Constituency details
- Country: India
- Region: East India
- State: West Bengal
- District: Purba Medinipur
- Lok Sabha constituency: Kanthi
- Established: 1967
- Abolished: 2011
- Reservation: None

= Mugberia Assembly constituency =

Former constituency of the West Bengal Legislative Assembly, in India

Mugberia Assembly constituency was an assembly constituency in Purba Medinipur district in the Indian state of West Bengal.

==Overview==
As a consequence of the orders of the Delimitation Commission, Mugberia Assembly constituency ceases to exist from 2011.
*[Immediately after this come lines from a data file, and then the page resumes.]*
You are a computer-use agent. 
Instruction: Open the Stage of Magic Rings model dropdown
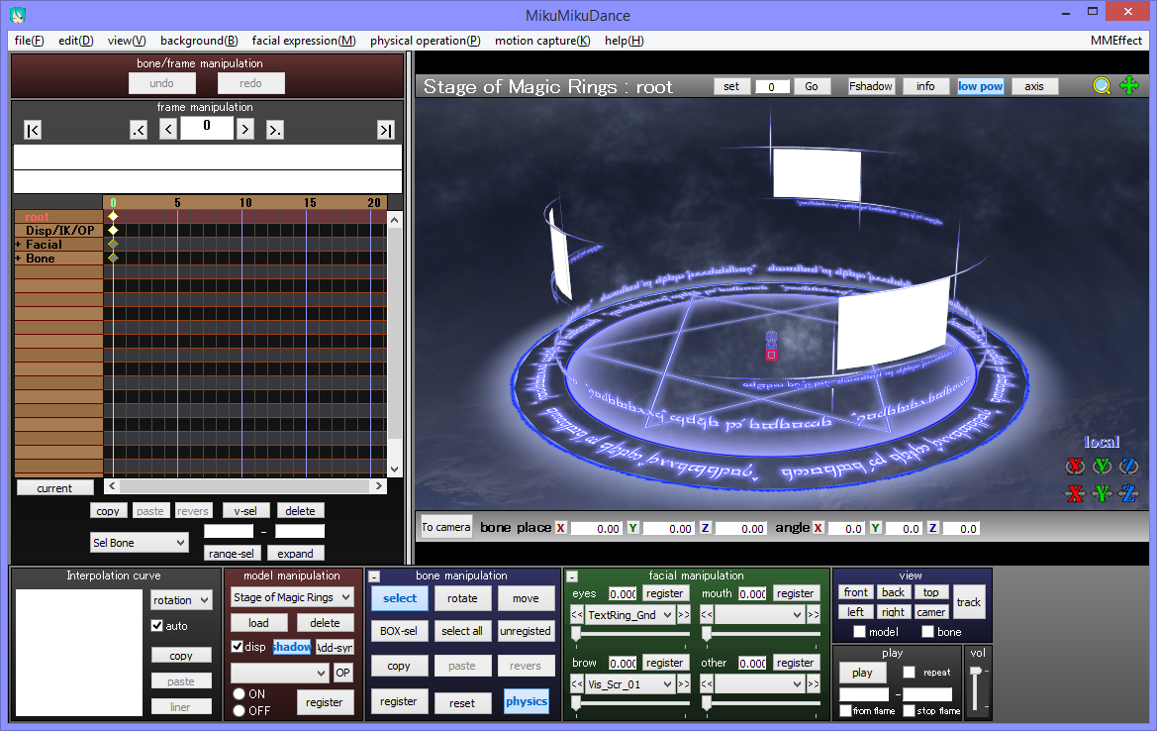click(x=292, y=597)
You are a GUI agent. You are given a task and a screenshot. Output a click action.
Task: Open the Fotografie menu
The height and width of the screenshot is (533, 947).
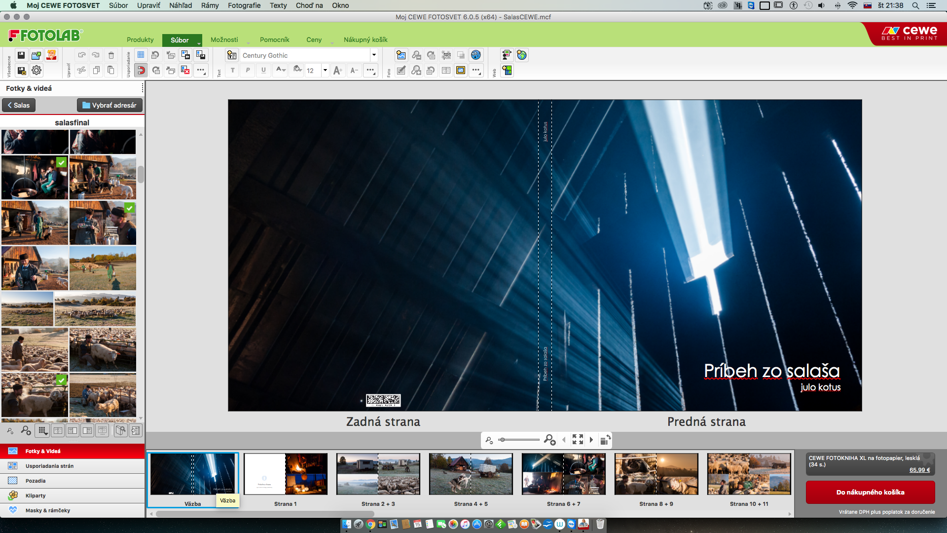coord(244,5)
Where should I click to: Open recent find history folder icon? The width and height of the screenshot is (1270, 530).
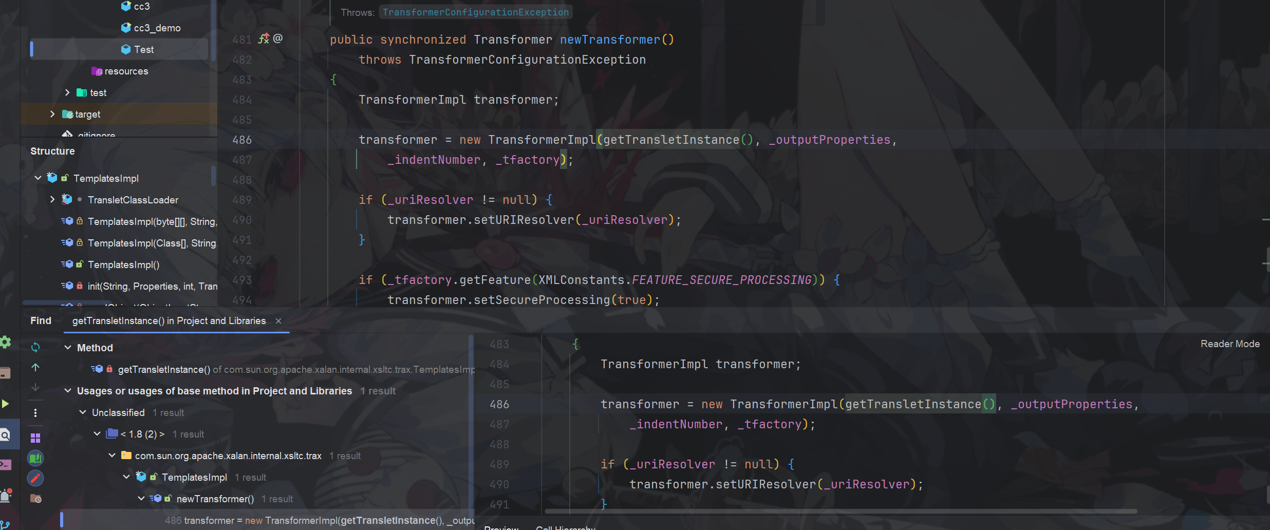click(x=35, y=498)
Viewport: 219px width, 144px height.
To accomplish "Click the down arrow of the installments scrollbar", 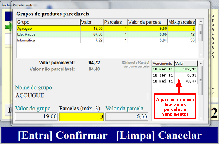I will pos(201,118).
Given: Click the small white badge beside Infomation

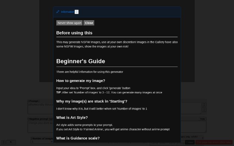Looking at the screenshot, I should [76, 12].
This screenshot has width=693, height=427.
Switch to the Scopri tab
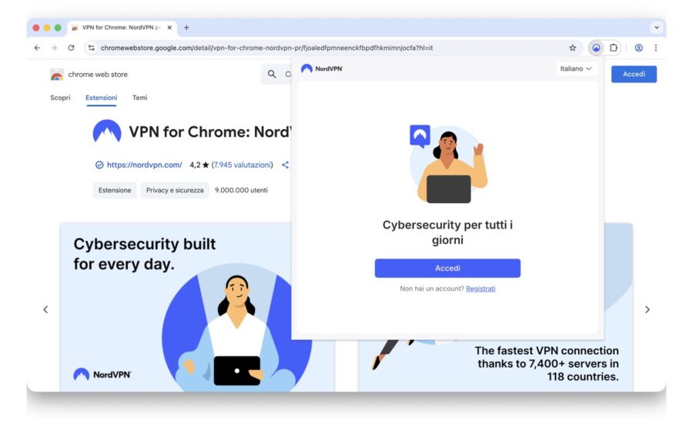click(x=60, y=98)
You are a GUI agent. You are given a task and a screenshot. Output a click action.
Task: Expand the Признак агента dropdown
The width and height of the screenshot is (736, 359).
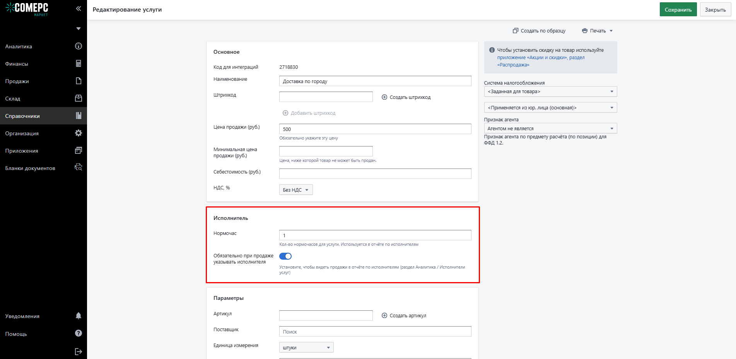550,128
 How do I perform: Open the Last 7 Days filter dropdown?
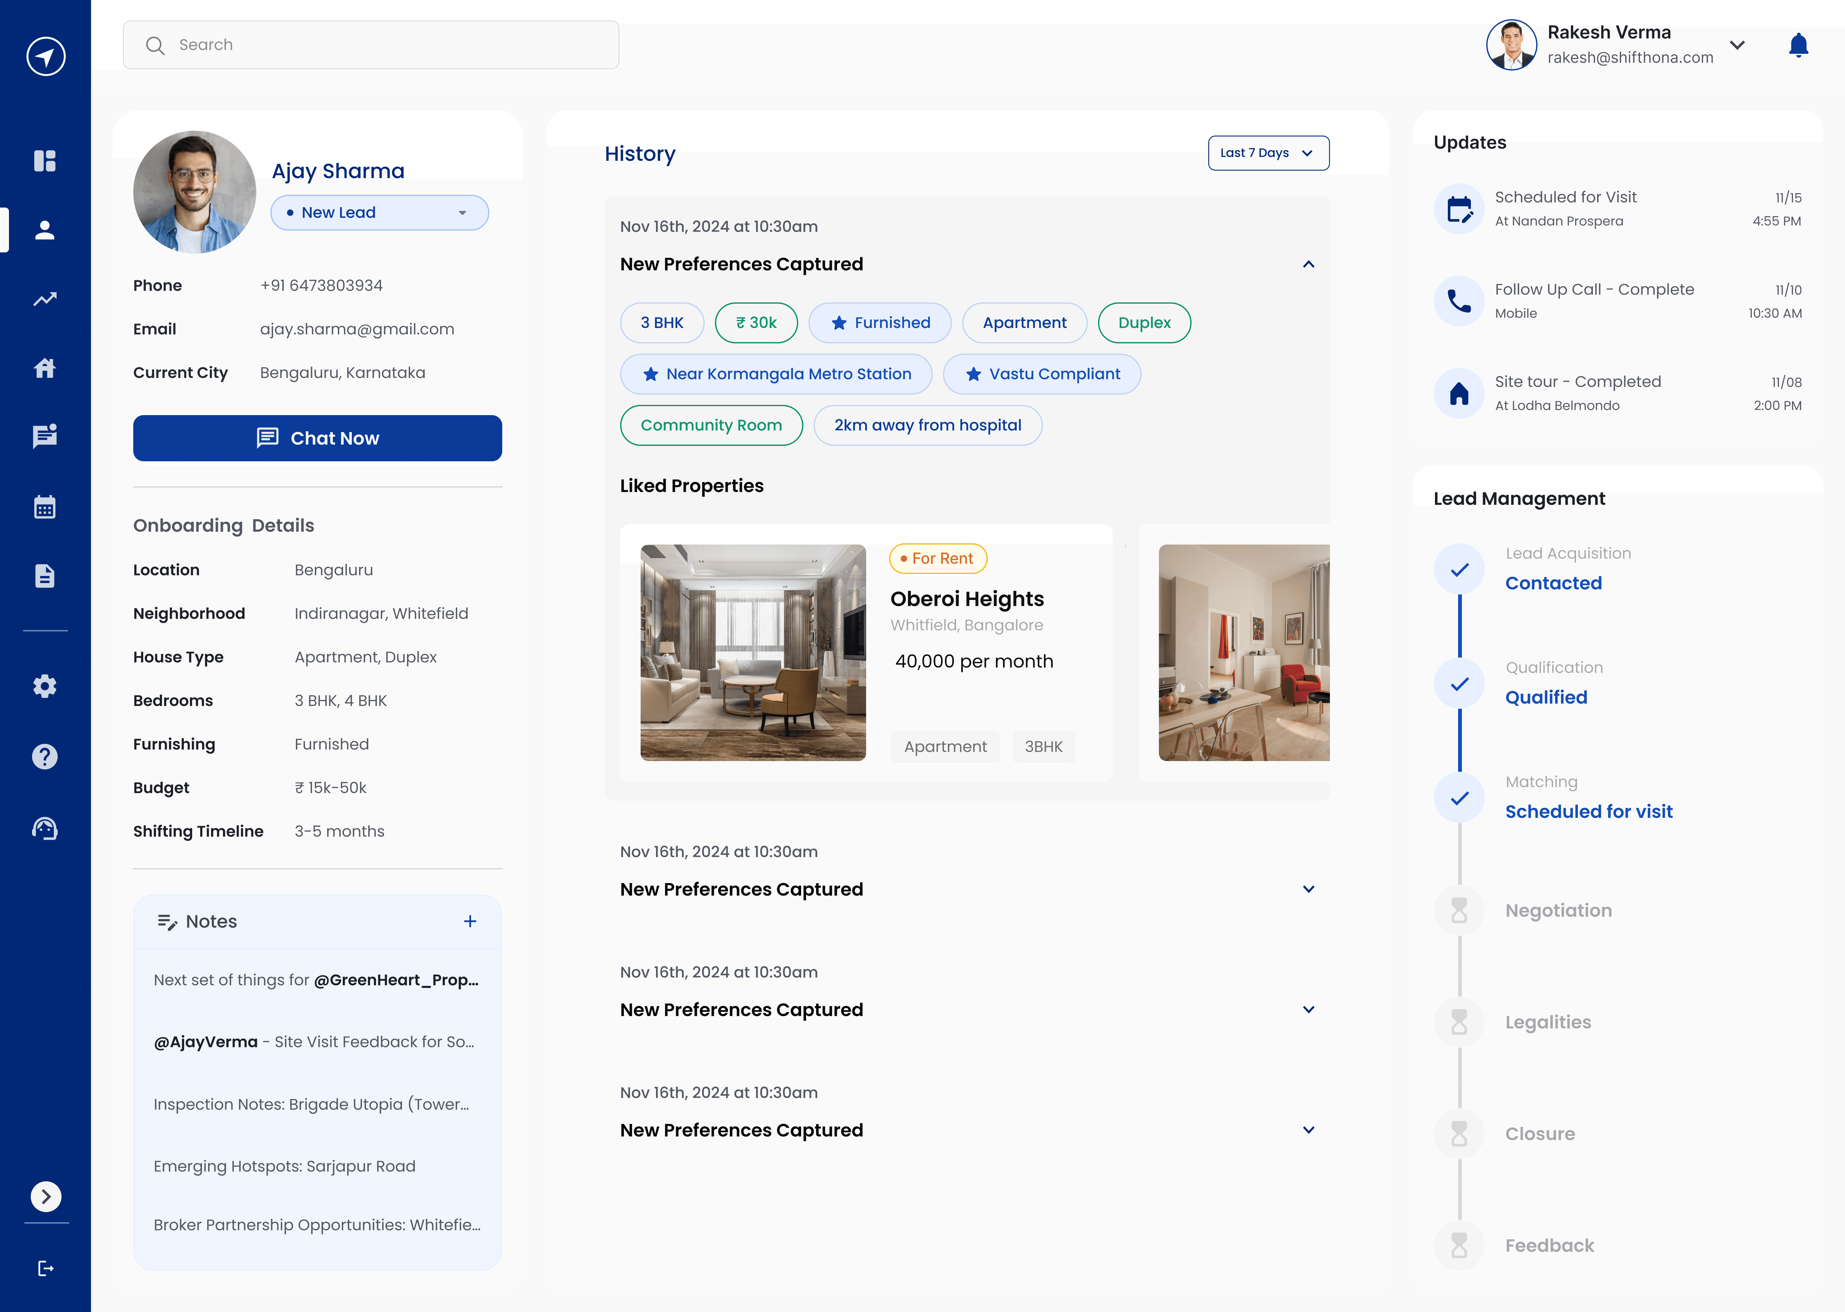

It was part of Kanthi (Lok Sabha constituency).

==Results==

2001 West Bengal Legislative Assembly election: Mugberia
| Party |  | Candidate | Votes | % | ±% |
|---|---|---|---|---|---|
|  | WBSP | Kiranmoy Nanda | 64,415 | 50.58 |  |
|  | AITC | Suvendu Adhikari | 59,724 | 46.90 |  |
|  | BJP | Sadananda De | 3,213 | 2.52 |  |
| Majority |  |  | 4,691 | 3.68 |  |
| Turnout |  |  | 127,352 | 90.49 |  |
|  | WBSP hold |  | Swing |  |  |

===1977-2006===
Kiranmay Nanda of West Bengal Socialist Party (at times shown in election records as Independent or as a CPI(M), he was a Janata Party candidate in 1977.) won the 214 Mugberia assembly seat seven times in a row, defeating Kajal Barman of Trinamool Congress in 2006, Suvendu Adhikari of Trinamool Congress in 2001, Narayan Mukherjee of Congress in 1996, Animesh Dayen of Congress in 1991, Krishna Chaitanyamay Nanda of Congress in 1987, Prasanta Sahoo of Congress in 1982 and Amarendra Krishna Goswami of CPI(M).

===1967-1972===
Prasanta Kumar Sahoo of Congress won in 1972. Amarendra Krishna Goswami of CPI(M) won in 1971, Biswabrata Roy Chaudhury of Bangla Congress won in 1969. B. Maity of Bangla Congress won the Mugberia seat in 1967.